Mi padre Rafael Báez era maestro constructor, albañil y ebanista, y cuando llegó a Constanza a mediados de la década del 40 aprendió el difícil arte de sembrar y cosechar hortalizas junto a inmigrantes japoneses y españoles.

 

Tenía un monopolio: construía las lápidas del cementerio, las cruces, los ataúdes y suministraba las flores. Su jornal y el de mamá comenzaban a la tres de la mañana y no paraban hasta que el sol se escudaba detrás del pico Duarte.

 

La salud de mi abuela paterna, por los días en que ajusticiaron a Trujillo, comenzó a quebrantarse a sus 90 años. Rafael construyó un hermoso ataúd, él mismo lo diseñó y lo fabricó, revitalizando la madera en su color natural de un marrón brillante.

 

El destino le tenía guardada una esas jugadas irónicas de las que no hay manera de zafarse.

 

Aquel ataúd fue trasladado desde Constanza a Santo Domingo junto con la familia, y enganchado en lo más alto de la enramada en el negocio de venta de maderas: papá se había convertido en un empresario, -y si cabe el término- en un burgués pues en entre los negocios que tenía tanto en la capital  como en Constanza, en El Río y en Tireo controlaba el trabajo de familias enteras que trabajaban en sus hortalizas, en el aserradero, en la tienda de flores, en una mueblería-ebanistería, en confección de ropa y zapatos para campesinos, y en el comercio de todo lo que pudiera comprar y consumir la gente que trabajaba para él. Seguía siendo un analfabeto alimentado por la plusvalía.

 

Crecí viendo a cada rato aquel ataúd. Mi abuela desconocía que existía.
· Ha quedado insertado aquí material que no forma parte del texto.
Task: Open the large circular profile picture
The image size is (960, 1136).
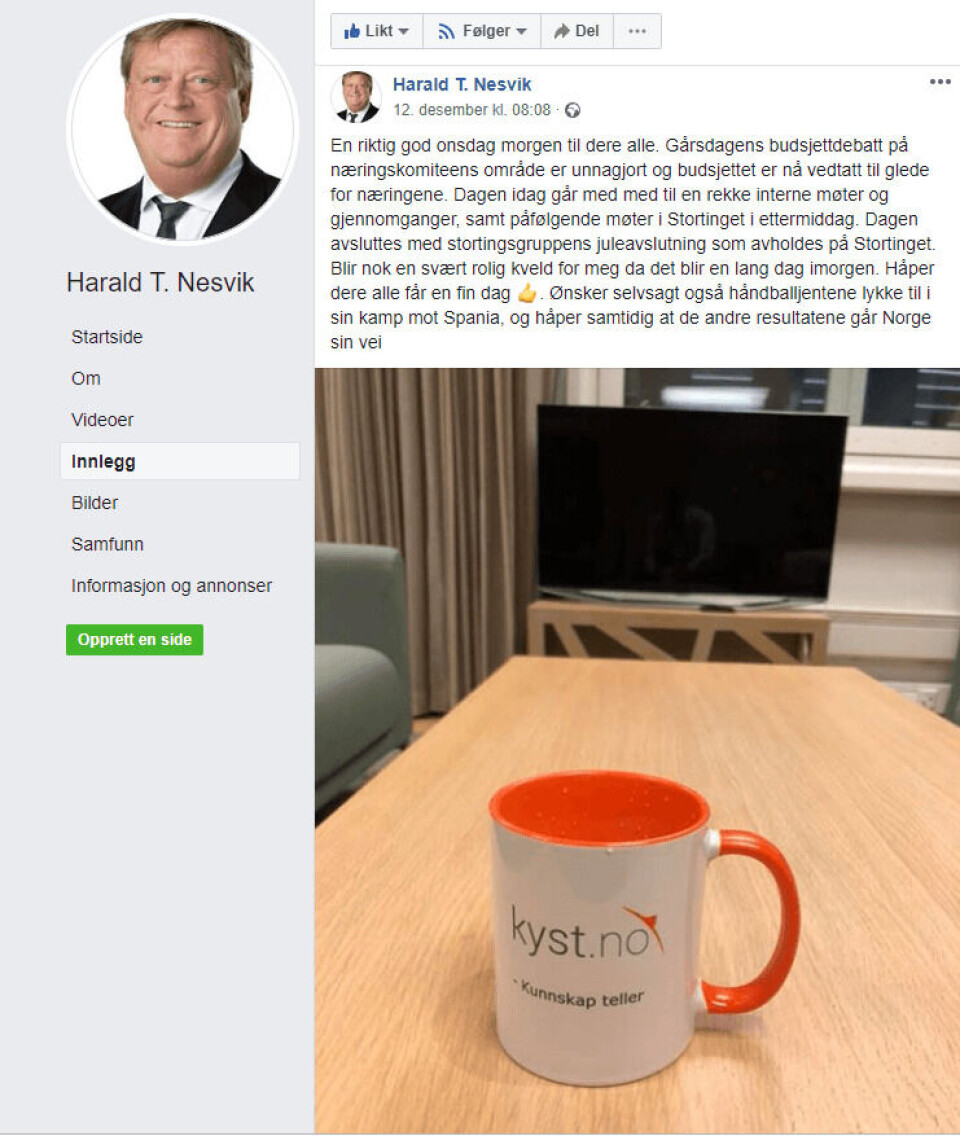Action: pyautogui.click(x=183, y=129)

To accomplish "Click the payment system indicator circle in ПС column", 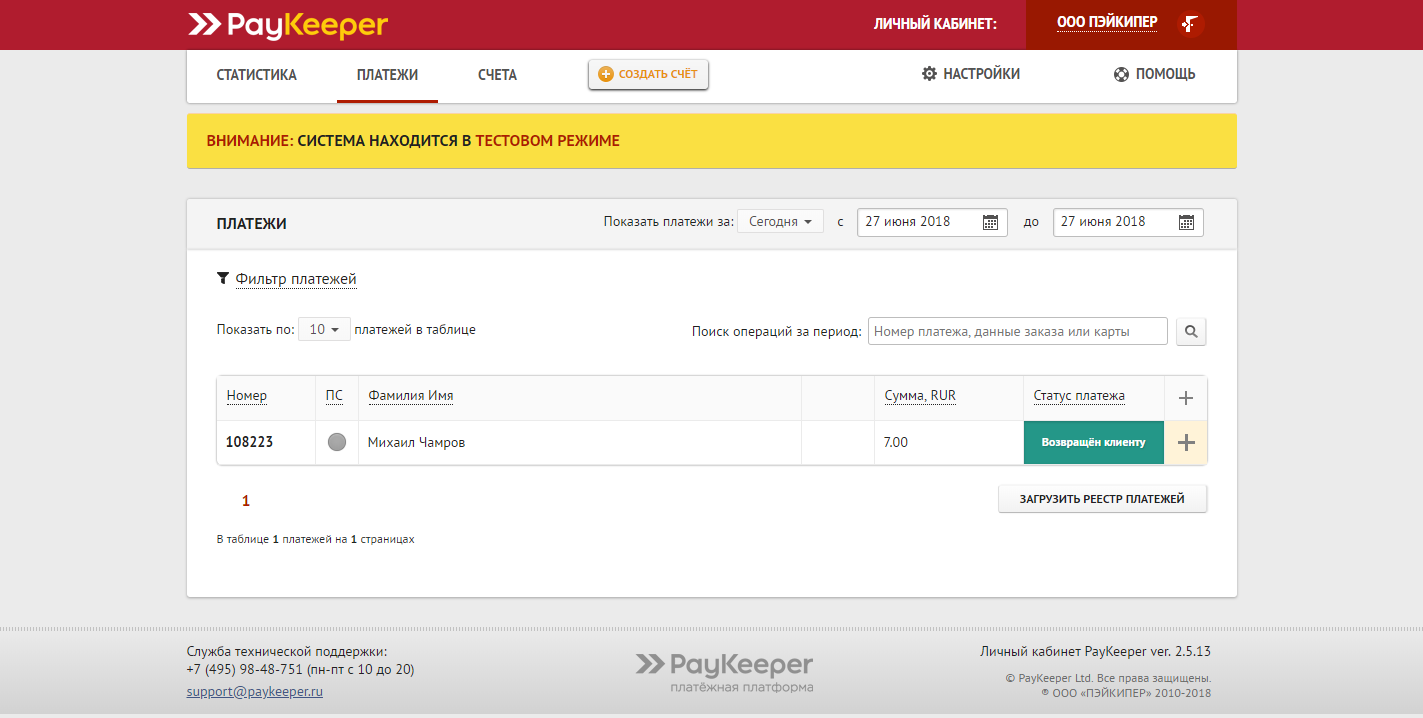I will point(337,441).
Los años pasaban y nada de morir.

 

En algún momento mi padre se cruzó en el camino de Juan Bosch cuando visitó Constanza, y saludarlo y darle las manos lo cambió pues luego de eso él quiso aprender para leer los cuentos de don Juan que yo leía algún que otro domingo. Cuando tumbaron al presidente Bosch, él se amargó aún más de lo que ya venía marcado por un caso que le pasó en el 1959 (que algún día sacaré a luz pública).

 

En 1965, papá entró en la guerra constitucionalista del lado de los rebeldes. Vivíamos en la 17 esquina 16 (hoy Padre Castellanos esquina Eduardo Brito) en la frontera con Gualey, en el Ensanche Espaillat. Al terminar la guerra y comenzar la “Operación Limpieza” papá desapareció un día cuando el CEFA (Centro de Enseñanza de las Fuerzas Armadas) se lo llevó en un vehículo militar hasta el día de hoy.

1962 Rafael Báez, el negro en cuclilla. En evento de madereros en USA

Nuestra casa había sufrido el impacto de proyectiles e igual casi cada metro cuadrado de la enramada donde estaba el ataúd para el entierro de mi abuela, al que el tiroteo le hizo un rasguño siquiera. Yo inspeccioné aquel ataúd acercando mi vista con unos binoculares que usaba mi padre. Cierto día mientras estudiaba un fuerte ruido se produjo en la enramada: se había caído y destrozado casi por completo aquel ataúd.

 

Tiempo después mi abuela murió a los 103 años en la indigencia, y hubo que hacer una colecta en el barrio para comprarle un ataúd de esos que se fabrican con madera “reciclada”.  Con la desaparición de Rafael también desapareció toda la riqueza robada por militares junto a socios de mi padre, quienes dieron la espalda para siempre a la familia de su socio hecho desaparecer con su connivencia (como he confirmado a lo largo de cinco décadas).

 

Años después, averiguando mi madre y yo, resultó que mi padre había sido fusilado por el CEFA y enterrado en una fosa común: sin cruz, sin lápida, sin flores, sin ataúd.

 

Tal vez a este tipo de realidades se refería Albert Einstein cuando sentenció –“Tendremos el destino que no hayamos merecido”.